Well, there are ways and there are ways...
Petrologists can estimate the subtype (3.0-3.9) using optical
microscopy, and with training this is actually pretty good for the
lowest types (3.0-3.1). Above that, it's probably no better than +/-0.3.
With data on a few dozen olivine compositions (Fe-Mg-Si data), which can
be gotten using any polished section and an SEM or electron microprobe,
you can do somewhat better on subtypes above 3.4, say +-0.1-0.2. But
types 3.0-3.4 all look the same pretty much.
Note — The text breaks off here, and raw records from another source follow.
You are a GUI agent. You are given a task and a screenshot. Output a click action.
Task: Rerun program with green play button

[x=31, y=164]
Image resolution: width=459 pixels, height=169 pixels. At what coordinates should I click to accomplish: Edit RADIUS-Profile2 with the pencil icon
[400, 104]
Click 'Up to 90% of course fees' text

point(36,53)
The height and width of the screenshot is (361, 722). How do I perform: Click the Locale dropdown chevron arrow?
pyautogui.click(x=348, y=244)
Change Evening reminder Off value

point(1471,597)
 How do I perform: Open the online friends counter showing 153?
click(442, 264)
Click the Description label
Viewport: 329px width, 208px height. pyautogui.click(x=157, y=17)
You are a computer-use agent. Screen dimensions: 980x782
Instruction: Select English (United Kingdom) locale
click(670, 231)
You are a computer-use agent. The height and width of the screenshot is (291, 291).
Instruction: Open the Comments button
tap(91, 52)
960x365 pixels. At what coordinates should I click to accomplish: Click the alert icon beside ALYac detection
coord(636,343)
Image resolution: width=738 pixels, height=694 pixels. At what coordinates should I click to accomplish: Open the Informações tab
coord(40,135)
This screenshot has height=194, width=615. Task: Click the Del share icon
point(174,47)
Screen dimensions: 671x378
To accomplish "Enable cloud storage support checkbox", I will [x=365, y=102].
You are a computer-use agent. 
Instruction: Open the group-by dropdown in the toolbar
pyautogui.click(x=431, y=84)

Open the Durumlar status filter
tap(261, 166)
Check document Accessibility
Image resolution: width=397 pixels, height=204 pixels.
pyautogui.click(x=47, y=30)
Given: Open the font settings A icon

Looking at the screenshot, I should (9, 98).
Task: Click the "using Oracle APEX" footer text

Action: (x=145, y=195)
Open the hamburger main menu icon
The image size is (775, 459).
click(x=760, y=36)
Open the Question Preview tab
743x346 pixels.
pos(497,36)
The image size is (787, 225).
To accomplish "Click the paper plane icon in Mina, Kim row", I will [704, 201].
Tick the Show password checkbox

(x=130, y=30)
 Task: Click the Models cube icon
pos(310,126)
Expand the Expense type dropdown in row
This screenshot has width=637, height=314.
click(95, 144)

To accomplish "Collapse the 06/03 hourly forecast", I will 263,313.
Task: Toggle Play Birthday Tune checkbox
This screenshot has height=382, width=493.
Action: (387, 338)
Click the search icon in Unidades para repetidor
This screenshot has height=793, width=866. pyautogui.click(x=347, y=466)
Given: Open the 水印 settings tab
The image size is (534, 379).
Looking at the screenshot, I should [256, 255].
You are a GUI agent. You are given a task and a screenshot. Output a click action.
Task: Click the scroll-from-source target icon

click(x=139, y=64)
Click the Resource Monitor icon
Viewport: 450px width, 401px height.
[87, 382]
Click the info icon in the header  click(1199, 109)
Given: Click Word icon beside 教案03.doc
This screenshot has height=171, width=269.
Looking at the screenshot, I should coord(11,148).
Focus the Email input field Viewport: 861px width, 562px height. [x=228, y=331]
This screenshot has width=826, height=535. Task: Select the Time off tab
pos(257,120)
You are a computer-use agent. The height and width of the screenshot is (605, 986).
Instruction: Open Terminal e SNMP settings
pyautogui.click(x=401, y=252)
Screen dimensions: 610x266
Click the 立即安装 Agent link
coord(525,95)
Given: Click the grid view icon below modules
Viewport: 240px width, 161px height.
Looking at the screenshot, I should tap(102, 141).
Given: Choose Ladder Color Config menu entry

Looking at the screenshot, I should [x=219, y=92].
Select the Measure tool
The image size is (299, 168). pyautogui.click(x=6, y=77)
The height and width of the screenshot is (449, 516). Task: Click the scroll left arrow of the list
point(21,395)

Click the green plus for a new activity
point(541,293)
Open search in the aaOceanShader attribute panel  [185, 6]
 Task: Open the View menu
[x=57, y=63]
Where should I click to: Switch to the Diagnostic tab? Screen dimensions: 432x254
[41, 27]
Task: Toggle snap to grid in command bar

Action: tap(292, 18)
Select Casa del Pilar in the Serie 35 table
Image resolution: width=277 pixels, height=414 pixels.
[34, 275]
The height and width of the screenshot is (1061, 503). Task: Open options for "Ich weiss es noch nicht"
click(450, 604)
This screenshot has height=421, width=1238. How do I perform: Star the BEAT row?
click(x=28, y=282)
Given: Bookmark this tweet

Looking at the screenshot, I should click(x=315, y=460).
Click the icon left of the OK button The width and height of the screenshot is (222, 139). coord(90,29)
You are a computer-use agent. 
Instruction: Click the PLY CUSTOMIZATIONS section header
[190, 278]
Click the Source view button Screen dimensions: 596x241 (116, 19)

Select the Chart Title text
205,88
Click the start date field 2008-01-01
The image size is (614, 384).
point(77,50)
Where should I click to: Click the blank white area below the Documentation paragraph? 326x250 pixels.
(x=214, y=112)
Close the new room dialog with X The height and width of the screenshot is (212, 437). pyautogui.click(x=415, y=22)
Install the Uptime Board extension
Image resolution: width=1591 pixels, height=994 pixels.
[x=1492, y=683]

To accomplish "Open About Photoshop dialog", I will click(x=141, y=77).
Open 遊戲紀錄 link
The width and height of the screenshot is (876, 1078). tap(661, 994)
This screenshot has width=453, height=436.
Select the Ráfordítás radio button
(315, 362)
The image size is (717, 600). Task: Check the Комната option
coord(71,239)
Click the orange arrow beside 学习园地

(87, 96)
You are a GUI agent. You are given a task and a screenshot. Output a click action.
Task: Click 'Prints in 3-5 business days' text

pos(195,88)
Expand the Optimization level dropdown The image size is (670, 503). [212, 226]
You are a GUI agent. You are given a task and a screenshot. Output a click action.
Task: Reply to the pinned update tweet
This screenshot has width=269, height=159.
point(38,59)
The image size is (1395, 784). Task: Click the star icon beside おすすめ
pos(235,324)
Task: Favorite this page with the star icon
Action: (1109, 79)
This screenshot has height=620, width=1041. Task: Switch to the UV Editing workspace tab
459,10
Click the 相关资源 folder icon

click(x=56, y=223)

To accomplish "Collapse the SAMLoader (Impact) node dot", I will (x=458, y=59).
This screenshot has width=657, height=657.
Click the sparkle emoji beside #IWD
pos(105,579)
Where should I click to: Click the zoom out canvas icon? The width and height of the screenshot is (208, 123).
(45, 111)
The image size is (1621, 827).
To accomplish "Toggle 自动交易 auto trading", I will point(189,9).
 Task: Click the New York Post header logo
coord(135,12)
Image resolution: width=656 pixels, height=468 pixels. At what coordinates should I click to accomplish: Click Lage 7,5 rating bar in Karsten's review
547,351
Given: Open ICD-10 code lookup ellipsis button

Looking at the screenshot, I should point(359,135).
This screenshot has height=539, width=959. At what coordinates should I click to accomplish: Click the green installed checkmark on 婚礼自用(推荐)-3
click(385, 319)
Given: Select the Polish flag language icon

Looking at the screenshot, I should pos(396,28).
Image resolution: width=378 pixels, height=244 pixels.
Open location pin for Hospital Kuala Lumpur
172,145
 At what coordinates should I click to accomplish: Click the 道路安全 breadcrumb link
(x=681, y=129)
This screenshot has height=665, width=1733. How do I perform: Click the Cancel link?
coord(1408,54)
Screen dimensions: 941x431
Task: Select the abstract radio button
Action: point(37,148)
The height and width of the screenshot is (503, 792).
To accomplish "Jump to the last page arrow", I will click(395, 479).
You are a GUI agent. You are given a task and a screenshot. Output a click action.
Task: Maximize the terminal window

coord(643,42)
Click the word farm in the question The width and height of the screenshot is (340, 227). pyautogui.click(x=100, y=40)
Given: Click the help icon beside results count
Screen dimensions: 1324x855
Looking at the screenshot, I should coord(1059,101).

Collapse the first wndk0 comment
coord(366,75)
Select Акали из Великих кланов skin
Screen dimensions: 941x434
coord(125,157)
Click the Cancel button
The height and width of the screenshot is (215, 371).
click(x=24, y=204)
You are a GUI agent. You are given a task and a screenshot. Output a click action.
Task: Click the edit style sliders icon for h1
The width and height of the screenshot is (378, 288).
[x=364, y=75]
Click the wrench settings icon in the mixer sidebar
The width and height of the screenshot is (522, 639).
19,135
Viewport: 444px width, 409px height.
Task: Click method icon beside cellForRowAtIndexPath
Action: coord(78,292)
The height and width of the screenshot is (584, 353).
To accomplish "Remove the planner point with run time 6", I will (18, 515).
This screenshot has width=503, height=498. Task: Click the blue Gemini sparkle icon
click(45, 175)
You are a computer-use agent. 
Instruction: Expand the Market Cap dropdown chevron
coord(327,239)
But if you add in Cr
analyses in olivine, plus some other microprobe data, including analyses
of kamacite, you can break out all the subtypes 3.00-3.2.
You can use thermoluminescence (TL) and cathodoluminescence to get to
+/-0.1, the former requiring a powdered sample and the latter a polished
section. Raman spectroscopy data can also be used.
It's important to know what was done in order to assess how precise it
is likely to be.
Jeff
On 8/17/2010 2:56 PM, bernd.pa...@paulinet.de wrote:
Hello Greg S., Jeff Gr. and List,
Jeff wrote: "The classification was not done using a thin section"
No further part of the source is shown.